Reports: NSA Has Keys To Most Internet Encryption
The National Security Agency has the keys to most Internet encryption methods and it has gotten them by using supercomputers to break them and by enlisting the help of private IT companies, The New York Times and The Guardian are reporting.
In plain English, this means that many of the tools — like TLS, used by many banks and email providers — that people worldwide have come to believe protect them from snooping by criminals and governments are essentially worthless when it comes to the NSA.
The revelations are the latest from documents leaked by former NSA contractor Edward Snowden.
While the main premise of the story isn't surprising — one of the main goals of the NSA is code-breaking, after all — the breadth of the program and some of the "trickery" described in the pieces are.
One of the more interesting finds is that the NSA spent $250 million a year to engage "the U.S. and foreign IT industries to covertly influence and/or overtly leverage their commercial products' designs" to make them "exploitable," the Times reports.

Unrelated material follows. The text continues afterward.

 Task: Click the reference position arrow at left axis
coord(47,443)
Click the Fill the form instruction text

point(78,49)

Essentially, the paper says, the U.S. was lobbying IT companies into programming a backdoor into their encryption products.
For example, the Times reports:
"In one case, after the government learned that a foreign intelligence target had ordered new computer hardware, the American manufacturer agreed to insert a back door into the product before it was shipped, someone familiar with the request told The Times.

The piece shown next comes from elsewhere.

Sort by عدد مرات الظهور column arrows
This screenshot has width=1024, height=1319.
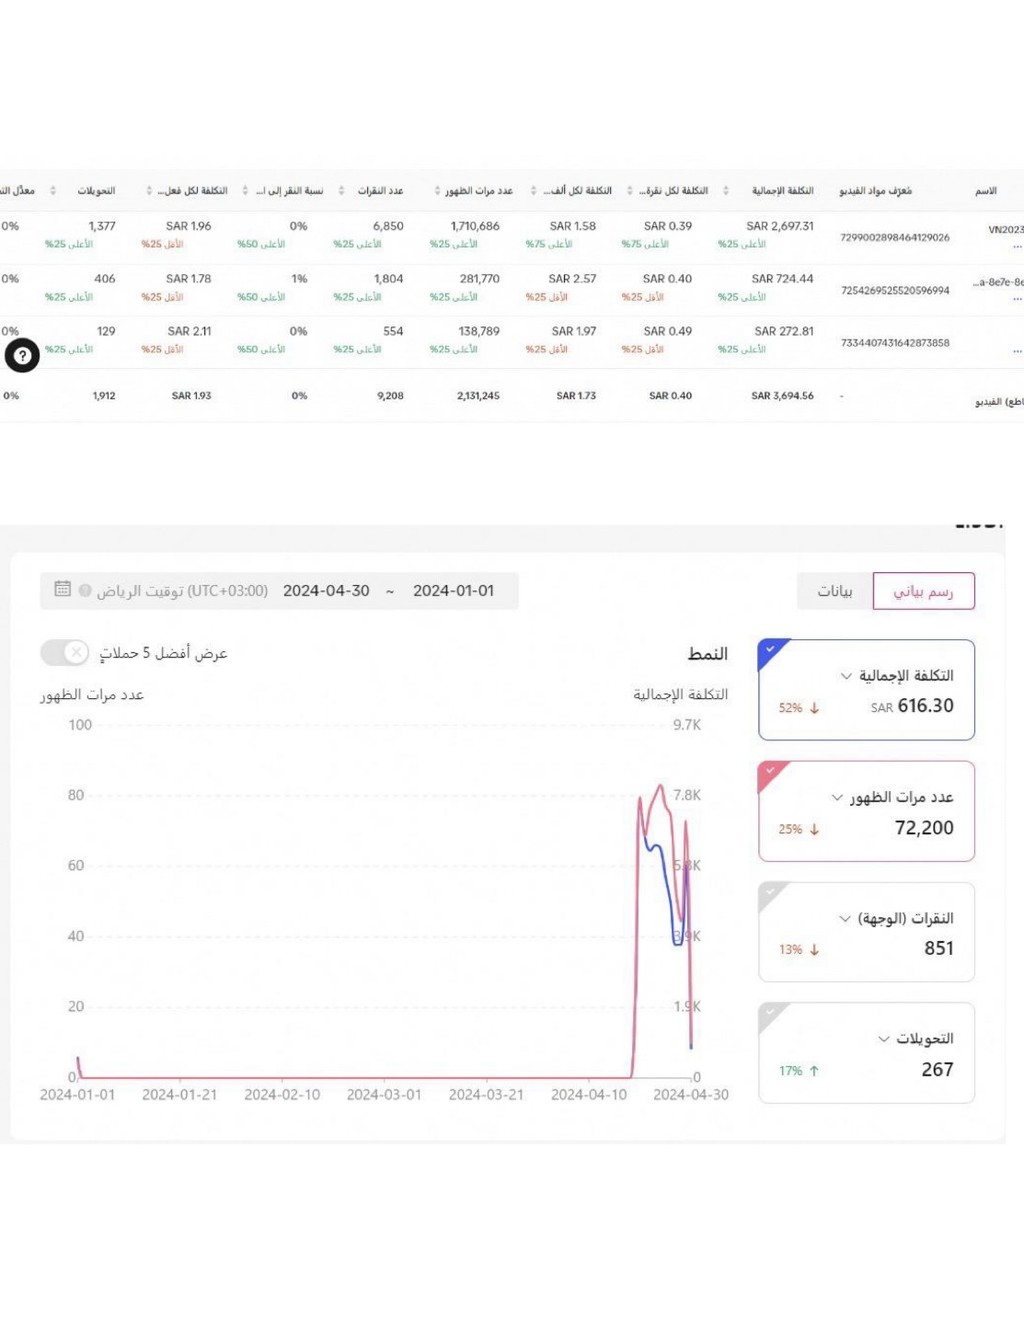[437, 190]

"The 2013 N.S.A. budget request highlights "partnerships with major telecommunications carriers to shape the global network to benefit other collection accesses" — that is, to allow more eavesdropping.

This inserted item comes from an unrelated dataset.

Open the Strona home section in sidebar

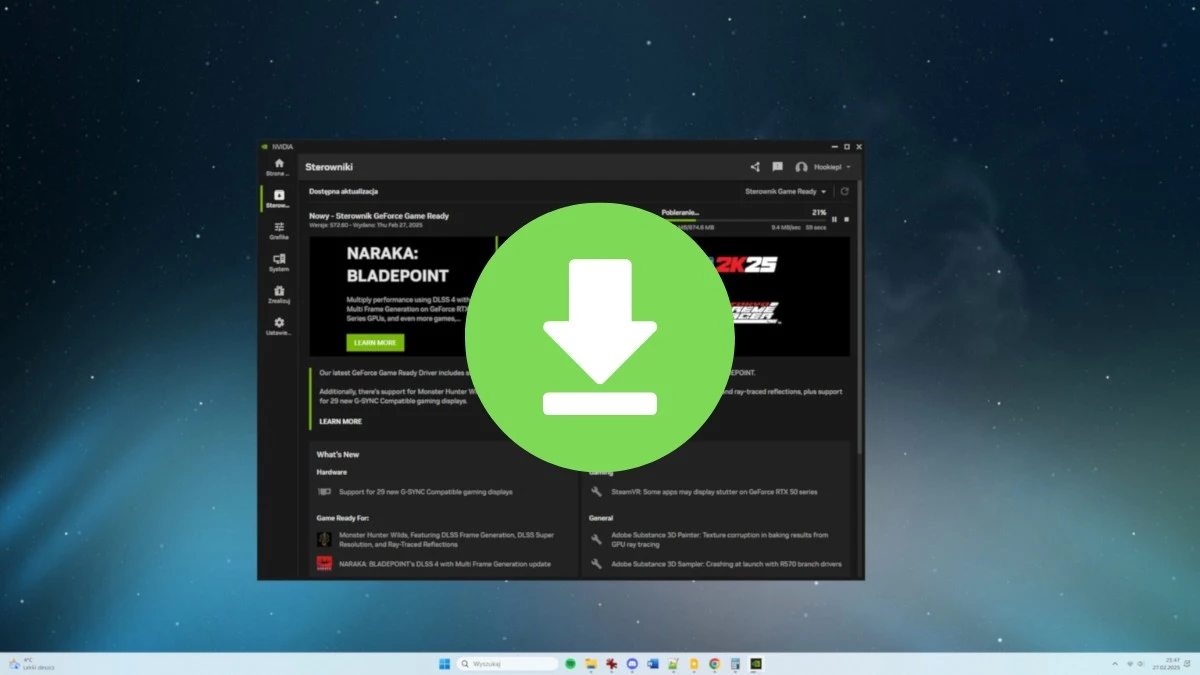coord(279,166)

"At Microsoft, as The Guardian has reported, the N.S.A. worked with company officials to get pre-encryption access to Microsoft's most popular services, including Outlook e-mail, Skype Internet phone calls and chats, and SkyDrive, the company's cloud storage service.
"Microsoft asserted that it had merely complied with 'lawful demands' of the government, and in some cases, the collaboration was clearly coerced. Executives who refuse to comply with secret court orders can face fines or jail time."
These kinds of allegations are not new. Our colleague Tom Bowman was at the Baltimore Sun back in 1995 and reported on a Swiss company called Crypto AG.
The paper ran a piece based on interviews with former employees as well as internal documents that indicated that for:
"...decades NSA apparently rigged Crypto's machines so U.S. eavesdroppers could effortlessly decipher the most sensitive political and military messages of many countries. Crypto AG, or Crypto Inc., has sold its security products to some 120 countries, including prime U.S. intelligence targets such as Iran, Iraq, Libya and Yugoslavia."
The New York Times also points out in its piece that the U.S. lost a "heated national debate in the 1990s about inserting into all encryption a government back door called the Clipper Chip."
Matthew D. Green, a cryptography researcher at Johns Hopkins University, told the paper: "They went and did it anyway, without telling anyone."